> **What is expected**:
Rewrite these lines with "Where should I click to" swapped for "Which spot do I click to" everywhere it occurs, changing nothing else.

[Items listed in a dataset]
********
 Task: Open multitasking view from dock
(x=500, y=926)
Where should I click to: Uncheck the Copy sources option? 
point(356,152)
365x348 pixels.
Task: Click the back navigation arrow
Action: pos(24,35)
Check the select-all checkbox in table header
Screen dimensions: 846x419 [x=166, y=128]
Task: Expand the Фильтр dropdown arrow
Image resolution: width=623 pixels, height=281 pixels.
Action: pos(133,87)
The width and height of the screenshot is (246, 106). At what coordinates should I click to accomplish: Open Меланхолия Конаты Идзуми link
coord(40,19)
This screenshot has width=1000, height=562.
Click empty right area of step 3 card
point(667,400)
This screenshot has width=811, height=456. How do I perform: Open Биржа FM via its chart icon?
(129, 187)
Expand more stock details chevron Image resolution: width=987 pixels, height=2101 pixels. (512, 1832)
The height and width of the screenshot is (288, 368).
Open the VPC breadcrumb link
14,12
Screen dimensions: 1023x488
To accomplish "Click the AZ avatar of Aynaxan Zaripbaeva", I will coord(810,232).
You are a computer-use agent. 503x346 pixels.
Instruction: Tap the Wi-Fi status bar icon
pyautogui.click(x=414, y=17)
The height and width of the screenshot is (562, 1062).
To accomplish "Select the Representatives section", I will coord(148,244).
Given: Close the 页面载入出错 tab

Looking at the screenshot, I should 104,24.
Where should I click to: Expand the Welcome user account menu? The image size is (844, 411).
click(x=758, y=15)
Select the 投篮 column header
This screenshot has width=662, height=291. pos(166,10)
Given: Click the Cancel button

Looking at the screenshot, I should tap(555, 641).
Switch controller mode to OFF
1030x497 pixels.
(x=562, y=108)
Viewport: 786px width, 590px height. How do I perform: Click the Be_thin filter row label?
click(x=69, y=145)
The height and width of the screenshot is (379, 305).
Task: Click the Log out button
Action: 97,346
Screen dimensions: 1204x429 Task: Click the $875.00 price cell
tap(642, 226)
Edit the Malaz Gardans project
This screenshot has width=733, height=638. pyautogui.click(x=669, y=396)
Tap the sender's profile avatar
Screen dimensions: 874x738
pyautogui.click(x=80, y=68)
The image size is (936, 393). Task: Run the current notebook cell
********
> **Reply**:
 Task: Open multitasking view from dock
(x=500, y=926)
Which spot do I click to: Uncheck the Copy sources option? 
point(356,152)
365x348 pixels.
Task: Click the back navigation arrow
Action: pos(24,35)
Check the select-all checkbox in table header
Screen dimensions: 846x419 [x=166, y=128]
Task: Expand the Фильтр dropdown arrow
Image resolution: width=623 pixels, height=281 pixels.
Action: pos(133,87)
The width and height of the screenshot is (246, 106). At what coordinates should I click to accomplish: Open Меланхолия Конаты Идзуми link
coord(40,19)
This screenshot has width=1000, height=562.
Click empty right area of step 3 card
point(667,400)
This screenshot has width=811, height=456. How do I perform: Open Биржа FM via its chart icon?
(129, 187)
Expand more stock details chevron Image resolution: width=987 pixels, height=2101 pixels. (512, 1832)
The height and width of the screenshot is (288, 368).
Open the VPC breadcrumb link
14,12
Screen dimensions: 1023x488
To accomplish "Click the AZ avatar of Aynaxan Zaripbaeva", I will coord(810,232).
You are a computer-use agent. 503x346 pixels.
Instruction: Tap the Wi-Fi status bar icon
pyautogui.click(x=414, y=17)
The height and width of the screenshot is (562, 1062).
To accomplish "Select the Representatives section", I will coord(148,244).
Given: Close the 页面载入出错 tab

Looking at the screenshot, I should 104,24.
Which spot do I click to: Expand the Welcome user account menu? The image size is (844, 411).
click(x=758, y=15)
Select the 投篮 column header
This screenshot has width=662, height=291. pos(166,10)
Given: Click the Cancel button

Looking at the screenshot, I should tap(555, 641).
Switch controller mode to OFF
1030x497 pixels.
(x=562, y=108)
Viewport: 786px width, 590px height. How do I perform: Click the Be_thin filter row label?
click(x=69, y=145)
The height and width of the screenshot is (379, 305).
Task: Click the Log out button
Action: 97,346
Screen dimensions: 1204x429 Task: Click the $875.00 price cell
tap(642, 226)
Edit the Malaz Gardans project
This screenshot has width=733, height=638. pyautogui.click(x=669, y=396)
Tap the sender's profile avatar
Screen dimensions: 874x738
pyautogui.click(x=80, y=68)
The image size is (936, 393). Task: Run the current notebook cell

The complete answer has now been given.